*Extrait source:*
------------------------

Les éditocrates ont maintes fois reproché à Nuit debout de ne représenter que lui-même ; les politocrates ont dressé la « majorité silencieuse » et les « Français pris en otages » contre la « minorité » d’agités qui « privatisaient » indûment les places parce qu’ils n’avaient « rien dans le cerveau ». Et ce en dépit des sondages, qui indiquaient que la population soutenait majoritairement Nuit debout et exigeait le retrait de la loi. Mais l’essentiel n’est pas dans la bataille des chiffres. Il est que Nuit debout n’a jamais prétendu représenter qui que ce soit, parce que Nuit debout ne s’inscrivait pas dans une logique de la représentation mais dans une logique de l’action. Ceux qui « font » le font par eux-mêmes et pour eux-mêmes, en toute responsabilité. Personne ne délègue ses prérogatives ni n’abandonne sa voix. Le seul pouvoir est en acte. Point de gouvernants et de gouvernés. Rien que des subjectivités agissantes. Mais comment voir cela lorsqu’on n’a cessé d’ingurgiter, depuis le premier biberon, l’idée que l’action n’est possible qu’à travers la représentation, la délégation et les élections ? Les régimes représentatifs reposent sur un acte de prestidigitation : « la citoyenneté c’est l’élection » ; « l’action c’est l’inaction » ; « le pouvoir c’est l’impuissance ». C’est ce mensonge que Nuit debout fait voler en éclat. Ceux qui reprochent à Nuit debout son « manque de représentativité » sont démentis par les faits qui indiquent que les participants étaient sociologiquement plus hétérogènes qu’on ne l’a asséné[1] et, surtout, ils sont bloqués dans un logiciel suranné qui assimile l’action à la représentation.

------------------------

*Consigne 1:* Recopiez à l'identique la portion de la liste qui va de son début jusqu'à la ligne contenant « Viewport: 1120px width, 1070px », cette ligne comprise.
Cette liste n'a aucun lien avec l'extrait.

------------------------

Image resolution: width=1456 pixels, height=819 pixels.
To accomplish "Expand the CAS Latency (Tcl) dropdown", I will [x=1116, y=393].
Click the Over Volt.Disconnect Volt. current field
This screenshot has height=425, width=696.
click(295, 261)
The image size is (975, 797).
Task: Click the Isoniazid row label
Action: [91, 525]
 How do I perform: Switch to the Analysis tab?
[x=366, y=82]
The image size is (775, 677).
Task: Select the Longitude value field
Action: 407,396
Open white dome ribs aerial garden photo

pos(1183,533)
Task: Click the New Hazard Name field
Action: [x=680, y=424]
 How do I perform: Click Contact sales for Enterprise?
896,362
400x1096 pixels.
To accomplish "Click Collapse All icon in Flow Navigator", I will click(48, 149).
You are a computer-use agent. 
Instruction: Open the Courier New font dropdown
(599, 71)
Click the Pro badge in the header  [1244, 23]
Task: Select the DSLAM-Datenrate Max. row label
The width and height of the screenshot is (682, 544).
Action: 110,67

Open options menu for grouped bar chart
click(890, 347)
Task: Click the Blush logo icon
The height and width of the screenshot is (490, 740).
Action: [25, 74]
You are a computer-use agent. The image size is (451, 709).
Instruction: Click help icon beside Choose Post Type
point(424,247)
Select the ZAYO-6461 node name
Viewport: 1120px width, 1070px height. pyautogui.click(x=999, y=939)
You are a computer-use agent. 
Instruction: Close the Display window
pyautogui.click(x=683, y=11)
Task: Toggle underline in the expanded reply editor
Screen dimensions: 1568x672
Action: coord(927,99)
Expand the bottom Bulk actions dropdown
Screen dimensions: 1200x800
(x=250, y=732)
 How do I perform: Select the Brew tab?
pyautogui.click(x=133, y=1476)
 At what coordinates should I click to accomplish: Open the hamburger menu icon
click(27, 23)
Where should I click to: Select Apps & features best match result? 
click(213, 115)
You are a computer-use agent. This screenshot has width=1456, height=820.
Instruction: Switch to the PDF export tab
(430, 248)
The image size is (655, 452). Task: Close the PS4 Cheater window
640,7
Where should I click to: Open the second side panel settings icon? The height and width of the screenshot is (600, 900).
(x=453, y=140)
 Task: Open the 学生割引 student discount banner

------------------------

*Consigne 2:* Selon l'extrait sur Nuit debout, dans quelle logique le mouvement s'inscrivait-il, plutôt que dans celle de la représentation ?

*Résultat 1:*
Image resolution: width=1456 pixels, height=819 pixels.
To accomplish "Expand the CAS Latency (Tcl) dropdown", I will [x=1116, y=393].
Click the Over Volt.Disconnect Volt. current field
This screenshot has height=425, width=696.
click(295, 261)
The image size is (975, 797).
Task: Click the Isoniazid row label
Action: [91, 525]
 How do I perform: Switch to the Analysis tab?
[x=366, y=82]
The image size is (775, 677).
Task: Select the Longitude value field
Action: 407,396
Open white dome ribs aerial garden photo

pos(1183,533)
Task: Click the New Hazard Name field
Action: [x=680, y=424]
 How do I perform: Click Contact sales for Enterprise?
896,362
400x1096 pixels.
To accomplish "Click Collapse All icon in Flow Navigator", I will click(48, 149).
You are a computer-use agent. 
Instruction: Open the Courier New font dropdown
(599, 71)
Click the Pro badge in the header  [1244, 23]
Task: Select the DSLAM-Datenrate Max. row label
The width and height of the screenshot is (682, 544).
Action: 110,67

Open options menu for grouped bar chart
click(890, 347)
Task: Click the Blush logo icon
The height and width of the screenshot is (490, 740).
Action: [25, 74]
You are a computer-use agent. The image size is (451, 709).
Instruction: Click help icon beside Choose Post Type
point(424,247)
Select the ZAYO-6461 node name
Viewport: 1120px width, 1070px height. pyautogui.click(x=999, y=939)

*Résultat 2:* Dans une logique de l'action.